Sure,
Take a look at this simple example. I've created a table that
contains and EmpID, CustID, and a Sales amount. If I want to know
what the top 3 sales amounts were for each employee, I'd select the
employee, the customer, and the sales amount. Then, add a computed
column (Rank) which counts the number of people in the table with the
same employee# and where the Sales amount is greater than or equal to
that of the current record. Finally, I would indicate how many
records I want for each employee (in this case 3).
This method works wonderfully with small recordsets, but as your file
grows, it can take a while, since you have to compute the rank for
each record.
SELECT C.EmpID, C.CustID, C.Sales,
(SELECT Count(C1.EmpID) FROM tbl_Customers C1 WHERE C1.EmpID =
C.EmpID AND C1.Sales >= C.Sales) AS Rank
FROM tbl_Customers AS C
WHERE (SELECT Count(C1.EmpID) FROM tbl_Customers C1 WHERE C1.EmpID =
C.EmpID AND C1.Sales >= C.Sales)<=3
ORDER BY C.EmpID, C.Sales DESC;
You can accomplish generally the same thing with the following query,
which I think will be significantly quicker because of the use of the
join and the aggregate function at the table level rather than the row
level.

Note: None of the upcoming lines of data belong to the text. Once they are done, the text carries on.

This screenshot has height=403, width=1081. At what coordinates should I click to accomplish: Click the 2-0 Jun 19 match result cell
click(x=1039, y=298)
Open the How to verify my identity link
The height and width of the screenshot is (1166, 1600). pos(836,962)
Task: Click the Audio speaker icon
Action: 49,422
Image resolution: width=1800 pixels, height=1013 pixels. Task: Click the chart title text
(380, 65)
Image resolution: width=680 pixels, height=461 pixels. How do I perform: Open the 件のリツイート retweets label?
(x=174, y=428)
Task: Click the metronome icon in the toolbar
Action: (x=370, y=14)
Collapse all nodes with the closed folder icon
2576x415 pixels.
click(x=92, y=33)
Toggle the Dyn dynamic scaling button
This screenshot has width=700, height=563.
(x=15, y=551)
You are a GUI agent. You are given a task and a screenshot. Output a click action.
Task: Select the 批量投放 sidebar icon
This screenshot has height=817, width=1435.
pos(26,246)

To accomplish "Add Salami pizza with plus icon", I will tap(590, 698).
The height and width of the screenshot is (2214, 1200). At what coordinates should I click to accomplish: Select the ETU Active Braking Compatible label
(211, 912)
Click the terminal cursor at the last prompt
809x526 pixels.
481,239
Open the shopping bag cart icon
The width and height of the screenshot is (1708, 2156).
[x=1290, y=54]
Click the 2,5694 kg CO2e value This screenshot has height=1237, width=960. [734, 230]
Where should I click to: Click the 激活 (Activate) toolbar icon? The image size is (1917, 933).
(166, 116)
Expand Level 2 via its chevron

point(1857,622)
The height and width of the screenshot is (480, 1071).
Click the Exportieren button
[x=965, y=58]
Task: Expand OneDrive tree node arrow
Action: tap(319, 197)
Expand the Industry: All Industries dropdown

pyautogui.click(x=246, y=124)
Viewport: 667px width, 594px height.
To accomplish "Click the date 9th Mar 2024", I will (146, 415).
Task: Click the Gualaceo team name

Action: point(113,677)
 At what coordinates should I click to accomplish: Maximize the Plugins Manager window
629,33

This one takes advantage of the fact that you can create a
join that uses something other than an equal sign to equate two
fields.
SELECT C.EmpID, C.CustID, C.Sales, Count(C1.EmpID) as Rank
FROM tbl_Customers AS C
LEFT JOIN tbl_Customers as C1
ON C.EmpID = C1.EmpID and C1.Sales >= C.Sales
GROUP BY C.EmpID, C.CustID, C.Sales
Having Count(C1.EmpID) <= 3
ORDER BY C.EmpID, C.Sales DESC
If you don't understand why this works, look at the query without the
aggregation. Notice how for each combination of employee, customer,
sales in the customers table, you have an extra row in the result set
for every record in the table which has the same employee but where
the sales value is > than that of the current record.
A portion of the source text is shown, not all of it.